On Friday, December 27, 2019 at 6:05:20 PM UTC-8, George Haeh wrote:
I had a standard length PowerFLARM and ADS-B antenna through a hole in the glareshield of my ASW-27. After upgrading to dual long PF antennas that I placed on opposite sides of the canopy with Velcro, I placed an internal L2 transponder antenna in the glareshield hole reaching to just below the canopy favoring visibility to TCAS above and satellites. Being a long way from any big airports, I haven't verified with ATC, but suspect I'm visible to ground installations unless close in above or pointed directly away when my body and carbon fiber will be in the way.


Uh this seems pretty bad advice. And there are great reasons why glider manufacturers do not have anything like this as a recommended installation.

You are bathing all the other avionics with high-energy RF pulses from the transponder. An external quarter wave antenna with a ground plane helps get that energy away from the other avionics and pilot.
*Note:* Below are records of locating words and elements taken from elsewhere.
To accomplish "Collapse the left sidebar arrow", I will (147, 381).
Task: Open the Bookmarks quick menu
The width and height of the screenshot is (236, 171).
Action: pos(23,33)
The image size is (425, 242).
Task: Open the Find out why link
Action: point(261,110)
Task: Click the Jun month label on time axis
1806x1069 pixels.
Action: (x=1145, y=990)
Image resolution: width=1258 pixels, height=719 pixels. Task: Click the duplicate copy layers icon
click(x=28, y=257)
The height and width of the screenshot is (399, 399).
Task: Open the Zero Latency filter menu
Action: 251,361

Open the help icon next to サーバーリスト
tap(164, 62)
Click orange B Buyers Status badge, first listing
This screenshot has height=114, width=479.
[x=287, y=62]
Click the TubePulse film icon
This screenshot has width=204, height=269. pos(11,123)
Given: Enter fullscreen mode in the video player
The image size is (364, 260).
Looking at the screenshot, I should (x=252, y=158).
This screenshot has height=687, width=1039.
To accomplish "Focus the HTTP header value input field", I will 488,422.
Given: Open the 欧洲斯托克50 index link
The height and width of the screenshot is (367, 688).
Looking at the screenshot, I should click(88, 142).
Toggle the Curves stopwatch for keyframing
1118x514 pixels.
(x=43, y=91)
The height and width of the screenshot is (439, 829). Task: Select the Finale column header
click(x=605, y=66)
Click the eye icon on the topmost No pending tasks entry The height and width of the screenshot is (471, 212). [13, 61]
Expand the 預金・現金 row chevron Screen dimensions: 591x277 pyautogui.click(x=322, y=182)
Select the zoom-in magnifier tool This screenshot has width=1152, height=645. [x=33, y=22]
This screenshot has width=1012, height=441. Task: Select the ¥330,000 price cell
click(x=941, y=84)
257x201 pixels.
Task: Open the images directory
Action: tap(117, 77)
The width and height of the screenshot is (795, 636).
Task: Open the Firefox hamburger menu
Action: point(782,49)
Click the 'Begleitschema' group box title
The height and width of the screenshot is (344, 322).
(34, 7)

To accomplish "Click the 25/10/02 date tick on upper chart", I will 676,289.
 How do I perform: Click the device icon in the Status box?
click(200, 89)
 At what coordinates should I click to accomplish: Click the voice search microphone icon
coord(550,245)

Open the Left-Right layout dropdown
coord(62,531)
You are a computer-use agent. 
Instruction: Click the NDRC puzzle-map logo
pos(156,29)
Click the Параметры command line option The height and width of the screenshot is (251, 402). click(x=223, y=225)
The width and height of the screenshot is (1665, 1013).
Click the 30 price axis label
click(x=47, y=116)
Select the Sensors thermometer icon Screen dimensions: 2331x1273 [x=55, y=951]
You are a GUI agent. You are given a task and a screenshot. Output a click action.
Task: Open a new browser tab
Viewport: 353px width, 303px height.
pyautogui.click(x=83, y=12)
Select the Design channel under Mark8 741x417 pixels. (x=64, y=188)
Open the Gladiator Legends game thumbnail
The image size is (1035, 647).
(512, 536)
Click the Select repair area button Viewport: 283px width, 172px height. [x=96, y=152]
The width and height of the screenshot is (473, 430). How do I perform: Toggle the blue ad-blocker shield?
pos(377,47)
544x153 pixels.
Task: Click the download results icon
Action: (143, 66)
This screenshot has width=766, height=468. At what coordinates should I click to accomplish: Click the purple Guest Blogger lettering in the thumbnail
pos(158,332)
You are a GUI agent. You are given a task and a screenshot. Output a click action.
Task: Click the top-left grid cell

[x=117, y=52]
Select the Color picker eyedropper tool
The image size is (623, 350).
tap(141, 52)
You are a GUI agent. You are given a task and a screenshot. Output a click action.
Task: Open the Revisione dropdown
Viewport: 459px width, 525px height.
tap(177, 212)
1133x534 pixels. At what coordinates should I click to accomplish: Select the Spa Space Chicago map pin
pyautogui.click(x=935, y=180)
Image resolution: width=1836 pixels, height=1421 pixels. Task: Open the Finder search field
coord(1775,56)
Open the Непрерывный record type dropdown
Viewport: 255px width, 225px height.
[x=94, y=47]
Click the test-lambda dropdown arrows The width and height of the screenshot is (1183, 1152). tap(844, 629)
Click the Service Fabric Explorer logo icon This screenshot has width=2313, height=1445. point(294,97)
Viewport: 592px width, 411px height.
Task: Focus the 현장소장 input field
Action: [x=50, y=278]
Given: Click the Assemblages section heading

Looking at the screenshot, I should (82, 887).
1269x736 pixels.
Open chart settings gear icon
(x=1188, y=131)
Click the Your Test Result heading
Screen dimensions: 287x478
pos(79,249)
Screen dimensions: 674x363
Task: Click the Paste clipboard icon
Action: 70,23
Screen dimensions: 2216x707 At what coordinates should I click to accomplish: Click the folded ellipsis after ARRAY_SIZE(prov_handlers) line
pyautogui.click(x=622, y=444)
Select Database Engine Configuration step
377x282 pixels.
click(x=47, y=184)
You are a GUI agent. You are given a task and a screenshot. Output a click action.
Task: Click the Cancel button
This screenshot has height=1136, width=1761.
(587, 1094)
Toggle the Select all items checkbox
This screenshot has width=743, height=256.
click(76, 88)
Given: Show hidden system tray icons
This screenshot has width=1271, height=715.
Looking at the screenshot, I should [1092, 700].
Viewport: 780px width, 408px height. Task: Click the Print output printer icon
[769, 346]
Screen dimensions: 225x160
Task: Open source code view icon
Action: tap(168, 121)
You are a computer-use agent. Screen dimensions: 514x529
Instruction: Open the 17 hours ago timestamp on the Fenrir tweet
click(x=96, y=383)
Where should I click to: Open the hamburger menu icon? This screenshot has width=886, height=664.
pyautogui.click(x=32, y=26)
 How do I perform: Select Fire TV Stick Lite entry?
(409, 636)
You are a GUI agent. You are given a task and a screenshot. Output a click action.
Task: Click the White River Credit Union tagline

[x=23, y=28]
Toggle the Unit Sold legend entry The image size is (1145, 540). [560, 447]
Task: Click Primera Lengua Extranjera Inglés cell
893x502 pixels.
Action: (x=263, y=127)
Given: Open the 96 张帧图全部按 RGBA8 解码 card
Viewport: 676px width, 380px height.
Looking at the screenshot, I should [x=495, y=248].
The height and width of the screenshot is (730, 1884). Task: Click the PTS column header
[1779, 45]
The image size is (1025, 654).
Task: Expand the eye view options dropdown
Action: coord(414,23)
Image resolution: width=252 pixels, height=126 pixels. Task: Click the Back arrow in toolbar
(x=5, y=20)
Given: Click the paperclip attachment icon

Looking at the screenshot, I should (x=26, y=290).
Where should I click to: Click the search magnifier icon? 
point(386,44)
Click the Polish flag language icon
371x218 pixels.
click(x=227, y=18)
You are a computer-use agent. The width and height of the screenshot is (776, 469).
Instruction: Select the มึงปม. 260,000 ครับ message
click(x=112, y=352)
A L2 type wave antenna for mounted inside a non-conductive fuselage should normally be mounted back in the fuselage away from the pilot and avionics. And things like PowerFLARM 1090ES In are designed to work by seeing somewhat reduced power leakage of your transponder signal, not being blasted by the direct high-energy signal.

You may be operating the FLARM antennas closer to a transponder antenna than a good idea (~30cm minimum recommended by FLARM... but that's when both externally mounted, this may be worse mounted inside). I'm not even sure something as close as 30cm is a good idea externally. Does ownship PowerFLARM transponder identification work OK? Or do you have to disable PCAS etc.? FLARM range checks all look good? How do you know if the Transponder is working OK until you check/ask?. You also might be flying in a remote enough area that you get few transponder interrogations, so things seem to work OK. A close encounter with a TCAS equipped aircraft might result in a chirp of ~1kHz transponder interrogations. Even if things are are working OK now who knows what that will do to your electronics, PowerFLARM, traffic display, etc. when you might need to most rely on it.

You likely have lots of conductive objects within the antenna RF near field near field (including the Schleicher panel support brass rod, all the usual wiring and conductive instrument cases). That can significantly affect the radiation pattern in ways unlikely to be obvious.

And you are possibly exposing yourself to excessive RF radiation.

In the USA I would expoect that an A&P doing a transponder RF check would not sign off on such an install.